Quant au virus produit, dont la séquence
génétique sera publiée sous
peu dans les Proceedings of the National Academy
of Sciences, il comportait 7500 paires de base:
le travail qui avait pris trois ans à leurs
prédécesseurs, consistait notamment
à éliminer les erreurs génétiques,
une par une, par exemple en se débarrassant
des oligonucléotides (fragments d'ADN) qui
camouflent des mutations potentiellement néfastes.
La source d'inspiration première était
un virus qui existe déjà, et dont
on a décodé depuis longtemps le bagage
génétique, le phiX, lequel infecte
les bactéries -mais pas les humains.
C'est ce travail de moine que la technologie
mise au point par l'équipe Venter dans
la foulée des technologies mises au point
pour décoder plus rapidement le génome
humain permet de compléter plus rapidement.
Le phiX794 serait en bonne partie
impossible à distinguer de sou cousin naturel.
Il peut lui aussi infecter les bactéries
et les tuer, d'où son intérêt
dans une perspective anti-pollution.
Et les risques, eux?

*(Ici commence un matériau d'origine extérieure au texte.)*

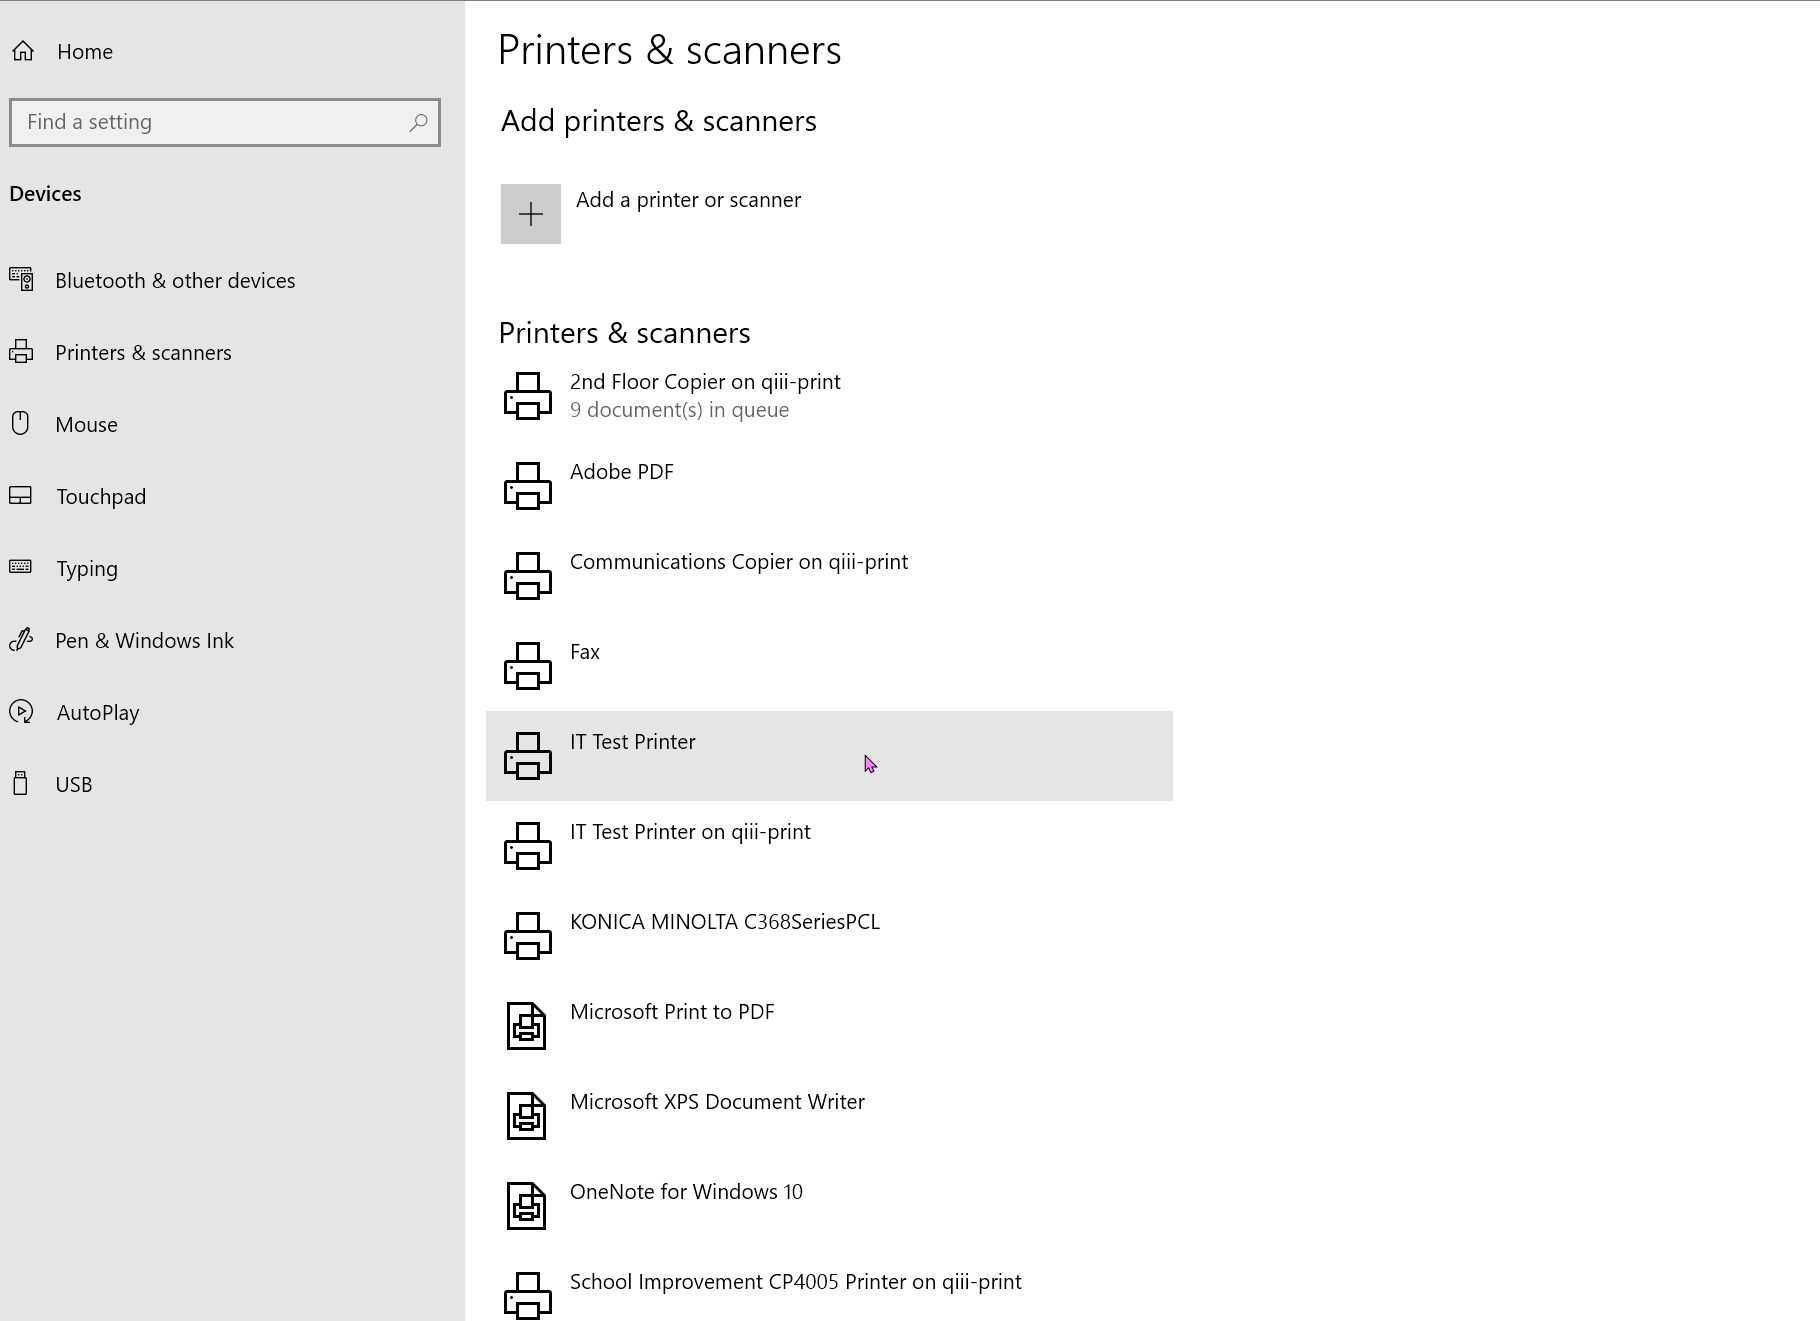Screen dimensions: 1820x1321
Task: Open the Touchpad settings page
Action: [x=101, y=497]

Les promesses
soudain générées par cette
technologie ont pour conséquence que, du
côté scientifique, on les balaie sous
le tapis. "Les bénéfices de cette
nouvelle technologie l'emportent sur les risques",
évalue dans les pages de Nature l'expert
en santé publique Stephen Morse, de l'Université
Columbia (New York).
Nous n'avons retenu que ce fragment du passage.